APIA: The Special Report on the Ocean and Cryosphere in a Changing Climate (SROCC) released last week by the Intergovernmental Panel on Climate Change (IPCC) in Monaco indicates for the first time from the scientific body the risks of rising seal-levels to the state sovereignty of Pacific nations.
“More than 80% of small island residents live near the coast where flooding and coastal erosion already pose serious problems and since the Fifth Assessment Report (AR5) and the Special Report on Global Warming of 1.5°C (SR1.5), there is consensus on the increasing threats to island sustainability in terms of land, soils and freshwater availability,” the report states.
“As a result, there is growing concern that some island nations as a whole may become uninhabitable due to rising sea levels and climate change, with implications for relocation, sovereignty and statehood.”
The mention of state sovereignty implications of climate change in the IPCC report is a significant nod to the legal implications of oceans and climate change on the statehood of islands from the leading scientific body on climate change.
The Report notes that recent studies estimate some atoll islands to become uninhabitable before the middle of the 21st century due to the exacerbation of wave-driven flooding by sea level rise, compromising soil fertility and the integrity of freshwater lenses.
The IPCC reported with high confidence that atoll islands are not ‘static landforms’ and they experience both erosion and accretion of land.
The greatest loss to islands according to previous research will occur when islands are unable to support life and become uninhabitable.

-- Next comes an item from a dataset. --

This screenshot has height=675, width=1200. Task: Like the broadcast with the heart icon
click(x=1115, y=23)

A permanent population is a criteria for becoming a state under the Montevideo Convention – and when Pacific islands are unable to sustain life, statehood therefore is at risk.

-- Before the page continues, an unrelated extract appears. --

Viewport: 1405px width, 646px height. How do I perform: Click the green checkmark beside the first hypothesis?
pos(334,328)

“In the Solomon Islands, where rates of sea level rise exceed the global average at 7–10 mm per year, a study of 33 reef islands showed five vegetated islands had disappeared and six islands were concerned with severe shoreline erosion. In Micronesia, a study showed the disappearance of several reef islands, severe erosion in leeward reef edge islands and coastal expansion in mangrove areas.”
According to the IPCC it has been argued that the capacity of some atoll islands to maintain their land area by naturally adjusting to sea level rise could be reduced in the coming decades.
“Indeed, the projected combination of higher rates of sea level rise, increased wave energy, changes in storm wave direction, as well as the impacts of ocean warming and acidification on the reef system, is expected to shift the balance towards more frequent flooding and increased erosion.”
The issue of loss of statehood as an implication of climate change has not been specifically addressed under relevant conventions on climate, law of the sea and refugees. The IPCC mention of the issue elevates the aspect of state sovereignty of islands from a scientific lenses.
*Lagipoiva was an expert reviewer for the IPCC Special Report on the Ocean and Cryosphere in a Changing Climate.